The ctl.sh script provides commands that are useful to control the services
$ ./ctl.sh help
Control script for docker-compose services
Usage: ctl.sh <command>
Commands:
start Starts all services
stop Stops all services
restart Restart all services
reset Stops and Starts all services
logs Shows the docker logs
status Shows the services status
init Initializes the volumes and copies configuration files to the volumes.
This is only needed the first time!
help Shows this help page
The behavior of the init command varies from service to service. This behavior must be adjusted in ctl.sh depending on the service. Otherwise, an error message appears when executing the init command. The use case for initializing is to create the volumes and copy configuration files from etc into them so that they can be edited afterwards.
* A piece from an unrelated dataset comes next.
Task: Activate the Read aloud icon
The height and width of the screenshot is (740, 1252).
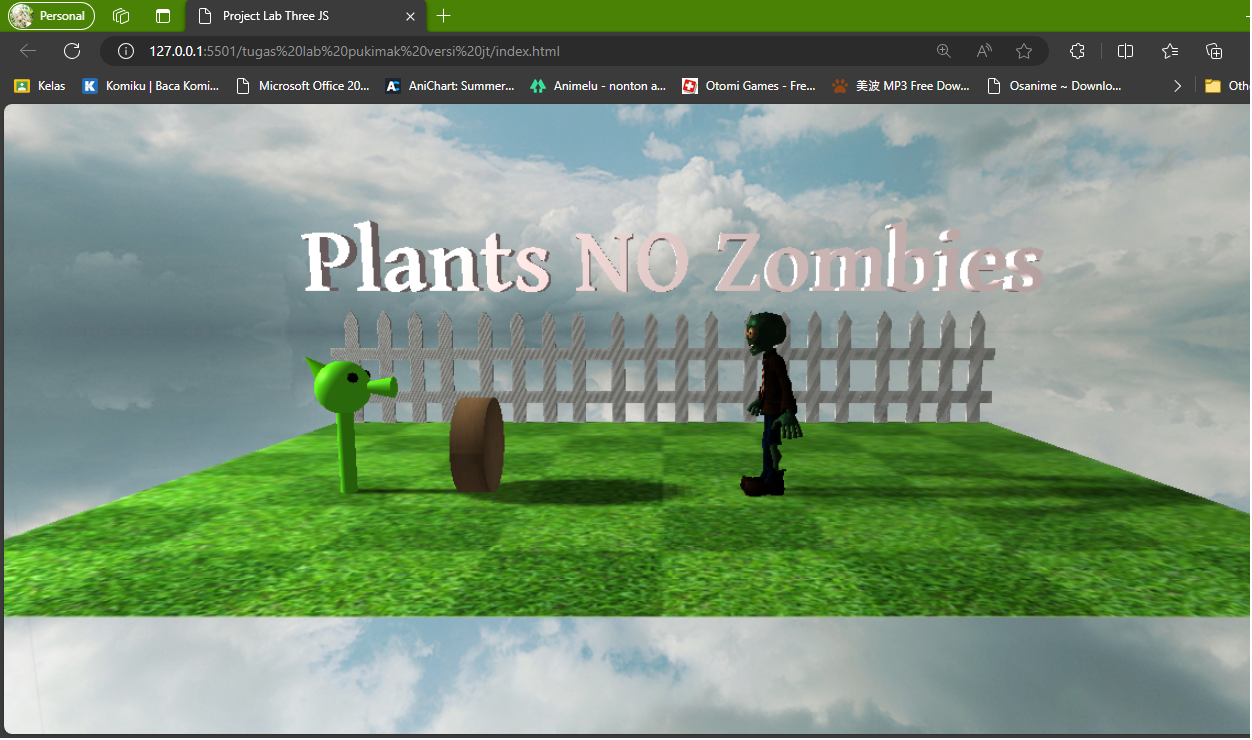Action: click(x=984, y=51)
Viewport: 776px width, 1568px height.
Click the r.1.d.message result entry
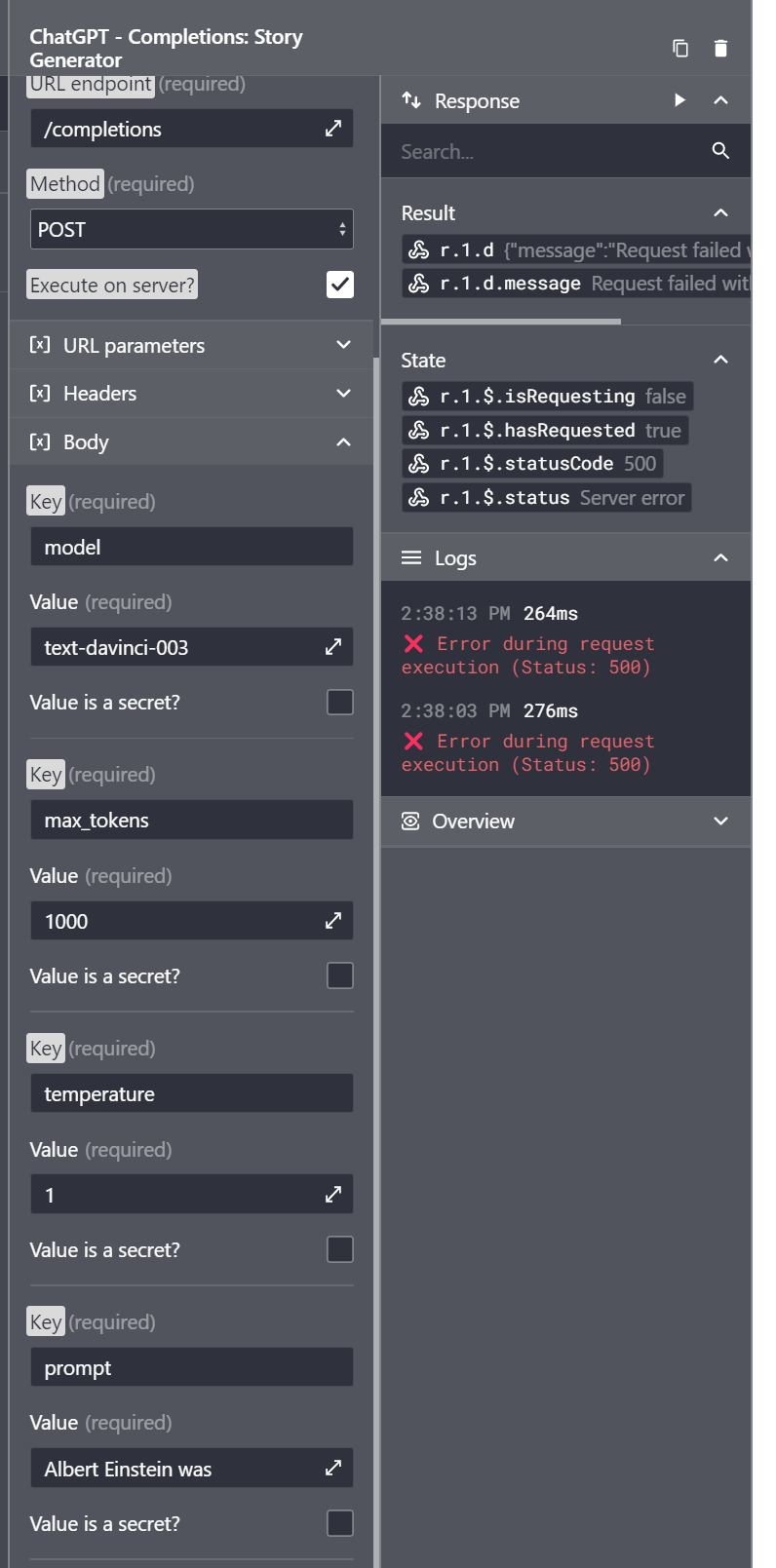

After executing the init command, the configuration files must be adjusted in most cases. This should only happen in the volumes folder and not in the etc folder. Otherwise, sensitive data may be pushed upstream.
The following table gives an overview of which files must be adjusted.
Value | File |
---|---|
EXAMPLE | EXAMPLE |
The versioning of the services as well as the domain name settings are done via an .env file which is automatically read by docker-compose. For this, the env.example should be copied and adapted. It should be noted that no secrets should end up in the .env.
Environment variables are created via a service specific file in the env folder. They do not contain any secrets and can therefore be pushed upstream.
Secrets should be created in a file that contains only the secrets for the corresponding service and grouped in the secrets folder. An example for this is service.secrets.example. Please note that the file permissions should be as restrictive as possible.